Prince salue le chef des partisans, puis celui-ci lui demande où se trouve le reste de ses troupes. « Ici », répond Prince, pointant en direction de son partenaire. L’officier français est sous le choc : « Mon Dieu! Je pensais que vous étiez au moins cinquante! »
Deux jours plus tard, Prince et le groupe retournent aux lignes américano-canadiennes et parviennent à fournir les renseignements recueillis à leur commandement. Pour avoir marché quelque 80 kilomètres au cours des cinq jours précédents, on lui attribue le mérite de la progression réussie de la Brigade des diables du 5 septembre. Pour cet acte, Prince reçoit la médaille américaine Silver Star. Avec la réception de la Médaille militaire, cette distinction le place au premier rang, occupé par seulement deux autres Canadiens.
Les prestations d’ancien combattant de Prince après la guerre sont loin d’être au même niveau que celles des non-Autochtones, mettant en évidence la disparité entre les peuples autochtones et les populations non autochtones au Canada. Tout comme le caporal Pegahmagabow dans la génération précédente, il rencontre d’importantes difficultés en essayant de définir son rôle dans la vie civile. Même s’il dirige une entreprise de nettoyage prospère pendant une brève période, il réalise qu’il n’est pas bien placé pour militer en faveur d’un plus grand respect des Autochtones du Canada dans le pays.

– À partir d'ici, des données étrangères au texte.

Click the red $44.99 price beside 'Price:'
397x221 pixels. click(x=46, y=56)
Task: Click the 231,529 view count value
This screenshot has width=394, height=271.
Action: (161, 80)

Cependant, avant qu’il puisse faire grand-chose à cet égard, la guerre de Corée éclate et Prince répond de nouveau à l’appel aux armes en se joignant sur-le-champ au 2e bataillon du Princess Patricia’s Canadian Light Infantry (PPCLI) nouvellement formé. Même s’il se montre performant et qu’il dirige avec brio, y compris lors la bataille de Kap’yong, une arthrite sévère du genou l’oblige à être rapatrié pour effectuer des tâches d’instruction. Très mécontent de son rôle, il se plaint souvent et avec force qu’il veut retourner au front au plus vite. Son souhait est exaucé et il rejoint le 3e bataillon du PPCLI en octobre 1952. Or, l’épuisement accumulé depuis la Deuxième Guerre mondiale le met à nouveau hors d’état de combattre, et on le renvoie au Canada.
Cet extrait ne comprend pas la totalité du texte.